> _DOCUMENT SEGMENT_:
=-=-=
# Drilling down into 4-degree scale statistics of the GEOS-5 Nature Run

The G5NR experiment is described at http://g5nr.nccs.nasa.gov/<br>
This software is from https://github.com/brianmapes/CHAD_G5NR <br>
Questions? Brian Mapes ([mapes@miami.edu](mailto:mapes@miami.edu))<br>

Original author was Matthew Niznik (a postdoc 2015-2016), with the more general package:<br>
https://github.com/matthewniznik/ClickHist/wiki<br>
http://matthewniznik.com/research-projects/clickhist<br>

### First, pick a Tag that will prepend the filenames of this session's *Case Notebooks*.

In [9]:
sessionName = 'MyFirstSession'

### What space-time subset are you interested in exploring? 

Longitude: 0 through 360 (Degrees East)<br>
Latitude: -90 through 90 (Degrees North)<br>
Time: indices of the 18200 hours in this dataset (data starts on nominal "2005-05-16", but recall it is just a simulation).

In [10]:
lonLow = 360.-160.
lonHigh = 360.-150.
latLow = -25.0
latHigh = -15.0

#These are indices in the range [0, 18200 or so], a simple range limiter to speed up data reading
timelimit1 = 18000
timelimit2 = 18010

### What two 4-degree variables do you want to scatterplot, and then pick cases from?
=-=-=
> _DATA PROVIDED_:
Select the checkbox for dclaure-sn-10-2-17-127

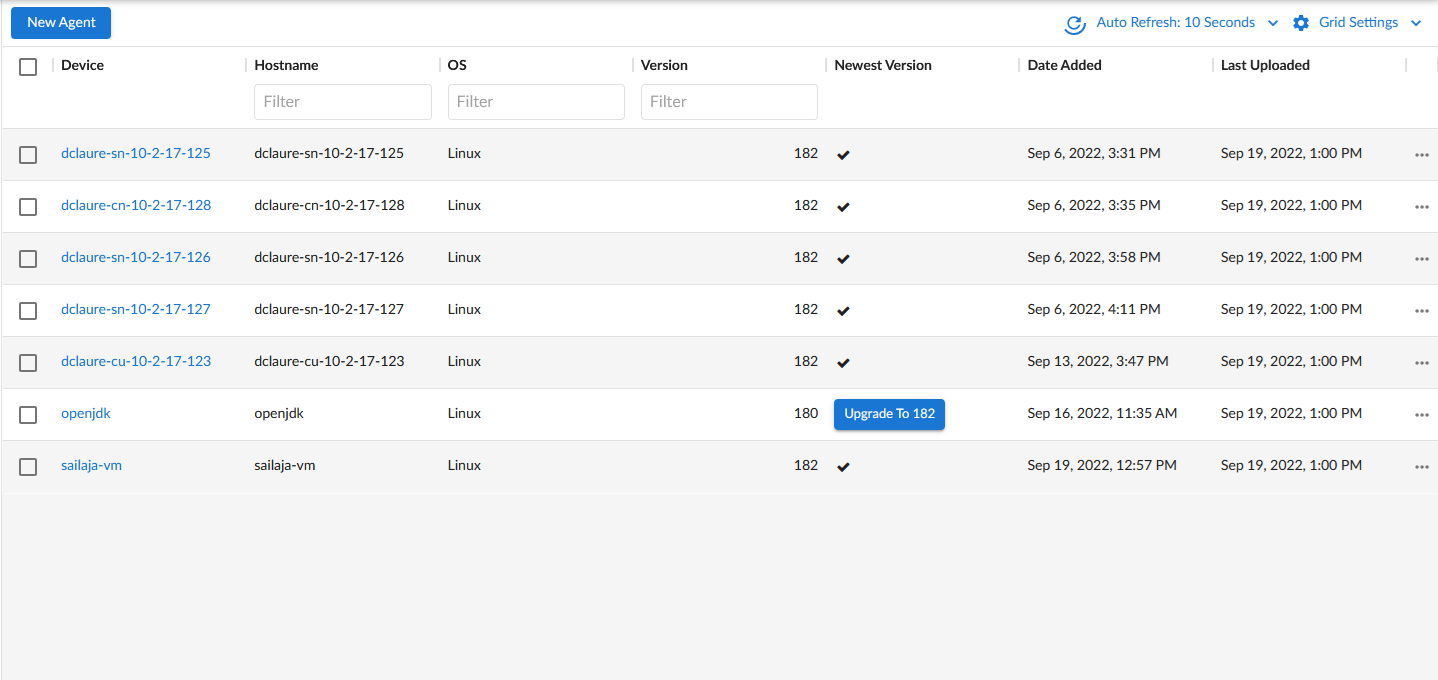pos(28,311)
=-=-=
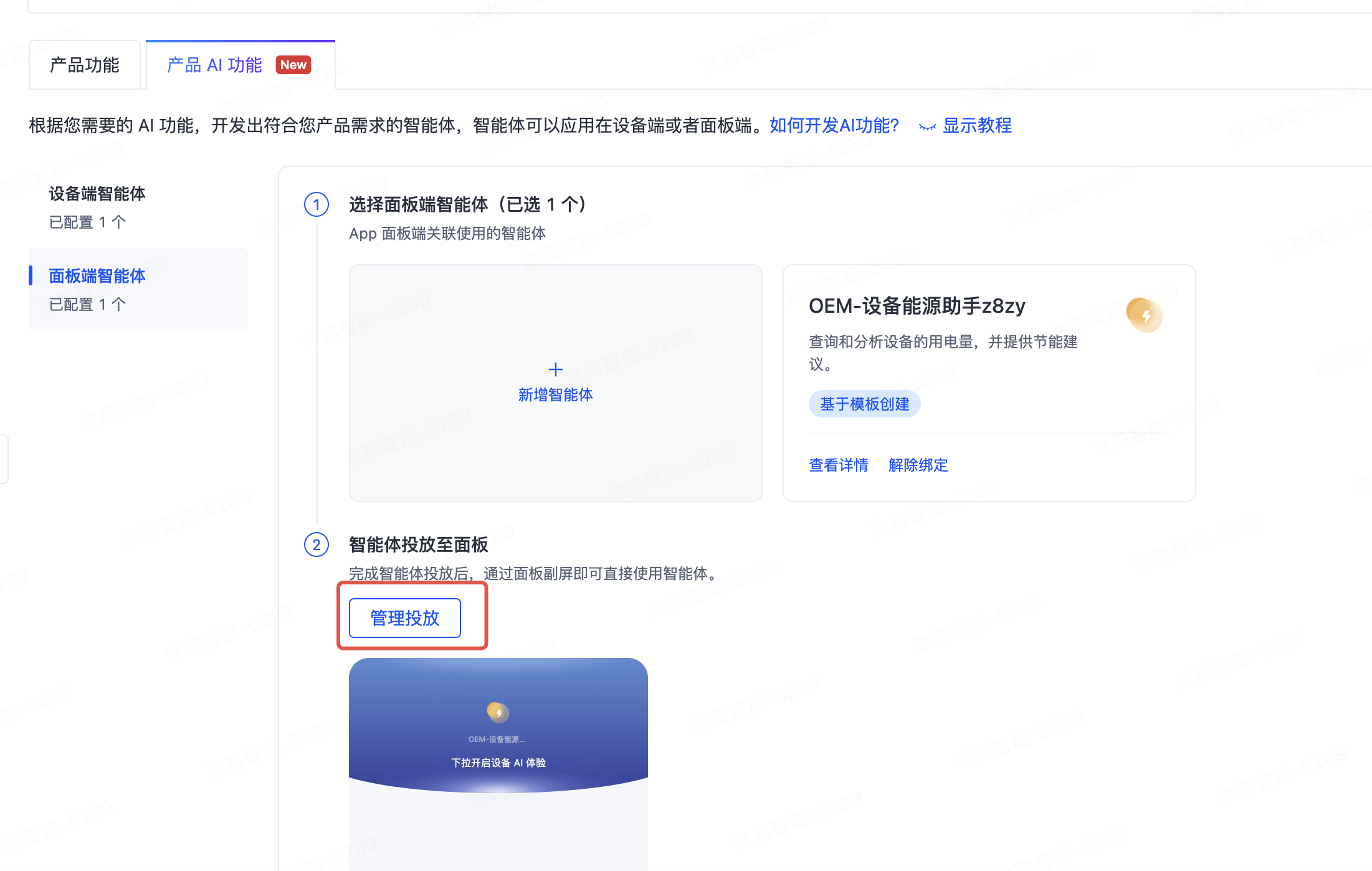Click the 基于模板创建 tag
=-=-=
> _TASK DIRECTIONS_: Pick up the notebook page on 4-degree GEOS-5 Nature Run statistics right after its last line, the heading about choosing two variables to scatterplot.

> _EXERCISE ANSWER_:
*The units and ranges are hardwired into the module housekeeping_G5NR.py. So you have to pick from a list of options which are set there (case sensitive). The 4 degree dataset has many more quantities whose scatterplot ranges could be set, and then they could be used. See its header for the names of those available variables. Here, TEEF is Total Eddy Enthalpy Flux at 500mb, good for finding deep convection especially in dry 500mb environments. SKEdot is the change in column-integrated shear kinetic energy by eddy momentum flux. HMV is horizontal momentum variance, good for finding tropical storm centers.* <br>
Precip, W500, wPuP, TEEF, SKEDot, HMV

In [11]:
var1Name = 'Precip'
var2Name = 'SKEDot'

### Which quicklooks from the [online G5NR repository](http://g5nr.nccs.nasa.gov/images/) would you like your notebooks to contain?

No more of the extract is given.